Dritte Tanzgala zu Gunsten der AidsHilfe Münster
Die Benefiz Tanzgala, die Hans Henning Paar jetzt zum dritten Mal zugunsten der AidsHilfe Münster e. V. organisierte, hat sich zu einem Kultur- und Gesellschaftsereignis der etwas anderen Art in der eher behäbigen westfälischen Beamtenstadt entwickelt. Wochenlang vorher ist sie ausverkauft. Jeder will dabei sein, wenn der zeitgenössische Tanz auf der Bühne von Deutschlands architektonisch berühmtestem Stadttheater der Nachkriegszeit seine vielfältigen Facetten aufblitzen lässt. Der Vorsitzende der AidsHilfe Münster e.V., Markus Giesbers, kurbelte die gay-aufgeheizte Hochstimmung auf sachliches Niveau herunter mit seinem Report über die vorjährige Verwendung des Erlöses zur Gestaltung des barrierefreien Zugangs der Beratungsstelle. Diesmal sollen die aus dem Ticketverkauf gewonnenen Gelder in die Jugendprävention fließen; denn „trotz Internet und weiterer vielfältiger Informationsmöglichkeiten herrscht nach wie vor hoher Informationsbedarf", mahnte er in seinem Grußwort. An Sponsoren und ehrenamtlichen Mitarbeitern hat's für diese Veranstaltung keine Not.
Elf Auftritte sorgten für Kurzweil und zwei Moderatoren aus dem Schauspielensemble - Regine Andratschke und Christoph Rinke - für launige Ankündigungen und Entreactes. Aus der NRW-Nachbarschaft hatte Paar diesmal die Kompanien von Robert North aus Krefeld-Mönchengladbach und Ben Van Cauwenbergh aus Essen eingeladen. Dabei punkteten die Solisten des Aalto Balletts, Viacheslav Tyutyukin mit seinen spektakulären Salti und die zauberhafte Yanelis Rodriguez Ferrer mit mühelosen Pirouetten und Fouettés. Gauthier Dance aus Stuttgart sorgte einmal mehr mit zwei Beiträgen für Überraschungsmomente, was Choreografen sich heute so einfallen lassen: zum Beispiel ein Paar (Sandra Bourdais und David Rodriguez als Floating Flowers von Po-Cheng Tsai) übereinander gestapelt und drei (fast) nackte Tänzer (Florian Lochner, Luke Prunty und Juliano Nunes) in Alejandro Cerrudos Pacopepepluto, das technisch fast so anspruchsvoll als respektlose und dennoch atemberaubend tolle Variation von Hans van Manens Solo überkommt.
Der holländische Meister war höchstselbst auf der Bühne vertreten durch Introdans aus Arnheim mit dem Pas de deux auf Mozarts (nicht Beethovens!) „Adagio", sehr ehrfurchtsvoll akkurat getanzt von Yulanne de Groot und Pascal Schut, der später noch Thierry Malandains zweifelhafte Version von L'après-midi d'un faune tanzte, in der er sich schließlich selbst „entsorgen" muss.

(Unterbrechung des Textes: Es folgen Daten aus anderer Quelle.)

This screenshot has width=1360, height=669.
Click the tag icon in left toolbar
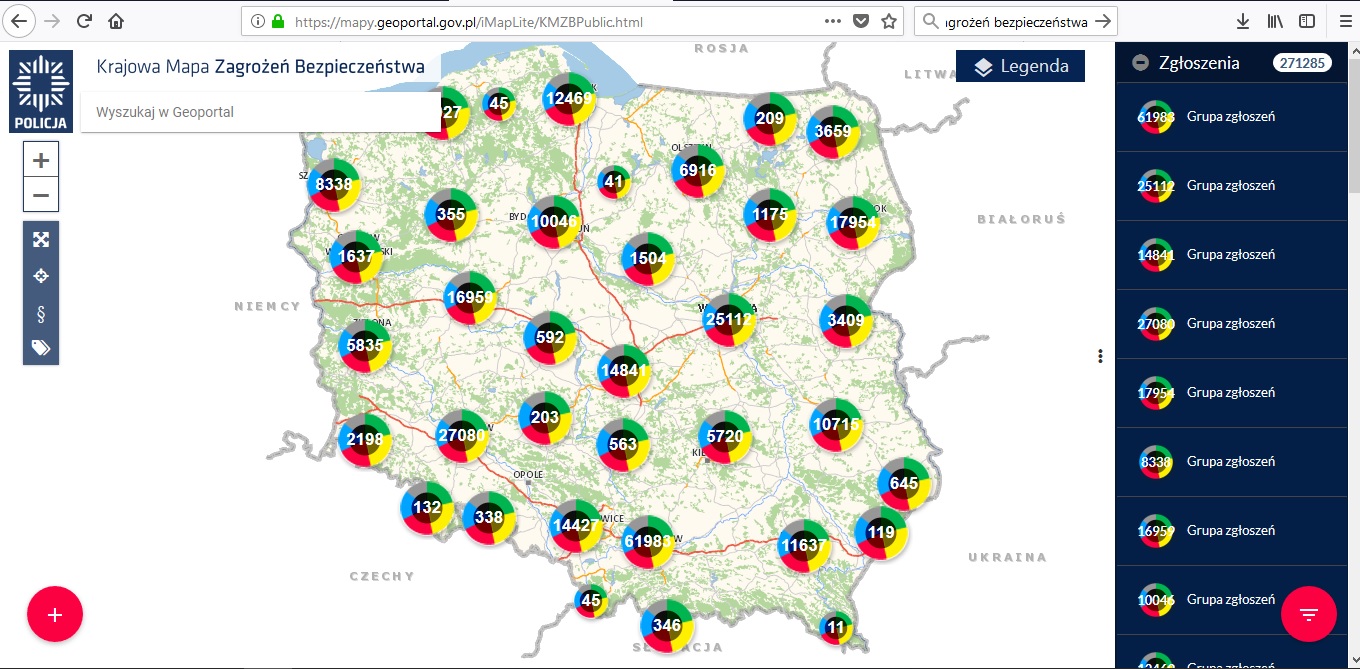[41, 348]
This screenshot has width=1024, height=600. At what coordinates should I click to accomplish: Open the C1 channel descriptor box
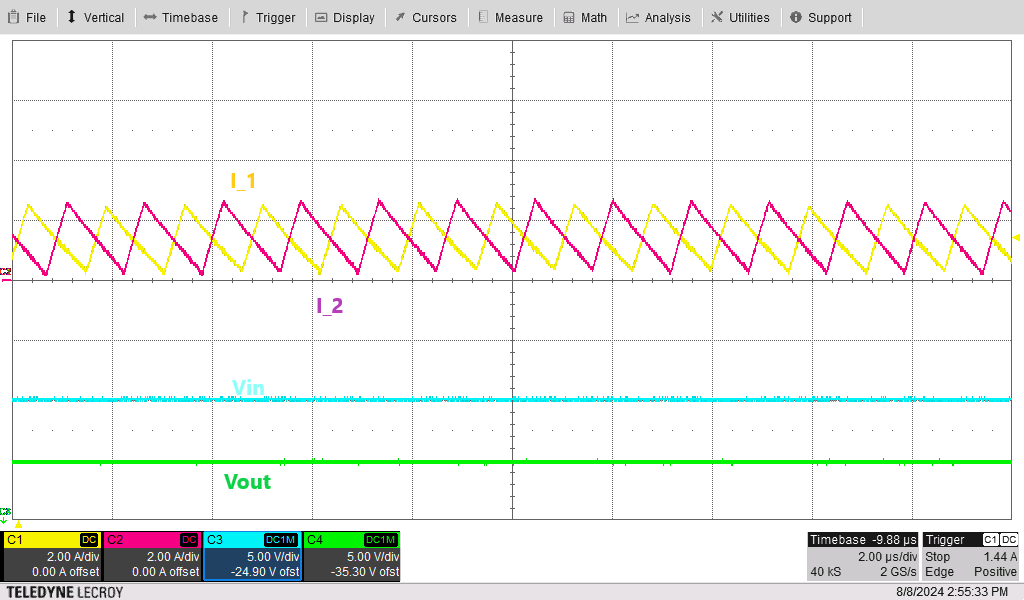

Ein Bravo für den Tänzer und den selbstkritischen Choreografen!
Als Freund kam der ehemalige Paar-Tänzer Raffaele Irace zurück mit einem Duett für zwei Tänzerinnen seiner Turiner Kompanie the very secret dance society Vittoria Carpegna und Veronica Morello tanzten, wie eineiige Zwillinge gestylt, zwischen Nebelschwaden Beziehungsmuster zweier Menschen - eine reichlich epigonale Contact Improvisation.
Ein Wiedersehen mit Oleg Klymyuk vom Semperoper Ballett gab es beim ästhetischen Höhepunkt des Abends - wie im vorigen Jahr in einer Kostprobe von William Forsythes einzigartiger Kunst, diesmal deutlich überstrahlt von der stupenden Technik und Eleganz von Elena Vostrotina in einem Duett aus Bach auf eben einen Satz aus derselben Partita für Solovioline, die van Manen für sein Solo verwendete.
Hans Henning Paar ließ sein TanzTheaterMünster in einer Gruppenszene aus Descent, der Orpheus und Eurydike- Choreographie von Thomas Noone, tanzen und zum Abschluss der Gala in der Uraufführung seiner anrührenden Bach- Passacaglia auf den Choral „Aus tiefer Not schrei' ich zu dir" zum Andenken an seine vor genau einem Jahr verstorbene Mutter.